Look for evidence of atrial depolarisation, such as P waves or flutter waves.
It is important to observe the rate of the atrial and ventricular depolarisation. Look at the relationship between the atrial activity and ventricular depolarisation.
A short PR interval measured from the beginning of the P wave to the start of the QRS complex could indicate Wolff-Parkinson-White or Lown-Ganong-Levine syndromes.
Are the ventricular complexes of normal width? Are the impulses conducted through the normal cardiac pathways, such as SVT, or a broad complex rhythm such as SVT with aberrant conduction or VT?
Is the cardiac axis normal? If the ventricular complexes in leads aVL and aVF are positive, then this
is correct. It is important to check for these points alongside the computer-generated report, because software that is usually very accurate may be less helpful when assessing complex arrhythmias.
NICE guidance on the management of AF sets out pathways for management and makes recommendations on both treatment and stroke risk reduction.

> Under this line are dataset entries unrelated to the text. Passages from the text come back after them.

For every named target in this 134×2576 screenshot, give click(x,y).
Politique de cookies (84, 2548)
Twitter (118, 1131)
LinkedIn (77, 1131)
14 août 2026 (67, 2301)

NICE recommends rhythm control with either electrical or pharmacological cardioversion for patients with persistent AF who are symptomatic, younger, presenting for the first time, suffering from congestive heart failure or are experiencing AF secondary to a treatment.
Rate control should be used first-line in patients with persistent AF who are over 65, have coronary artery disease or contraindications to antiarrhythmic drugs, or are unsuitable for cardioversion.
Beta-blockers or calcium-channel blockers are the recommended initial therapy for rate-control; digoxin is used first-line only in patients who are predominantly sedentary.
There is also advice about stroke risk stratification for patients with persistent AF.
The absolute risk of stroke in AF ranges from <1 to 36 per cent per year in patients over 80 with additional risk factors.
In trials, warfarin has reduced stroke risk by 60 per cent and aspirin by 40 per cent, although haemorrhage is more frequent in the elderly or in patients with an INR of 3.0.
Patients are at high risk if they have had a previous thromboembolic event, are 75 or over with hypertension, diabetes or vascular disease, or have valvular heart disease or heart failure. This group should be treated with warfarin.
Patients under 65 with no underlying cardiac or cardiovascular disease are at low risk and should be prescribed aspirin 75–300mg daily.
Patients between 65 and 75 are at intermediate risk if they have not had a thromboembolic event or have a structural or functional disorder of the heart. They can be offered either warfarin or aspirin. Each must be assessed individually.
Risk changes as patients become older or have cardiovascular events.
Referral to a specialist should be considered in younger patients, patients with lone AF, or ECG evidence of an underlying electrophysiological disorder such as Wolff- Parkinson-White syndrome, in patients in whom AF may be associated with life-threatening arrhythmias, syncope with AF, or where pharmacological therapy has failed.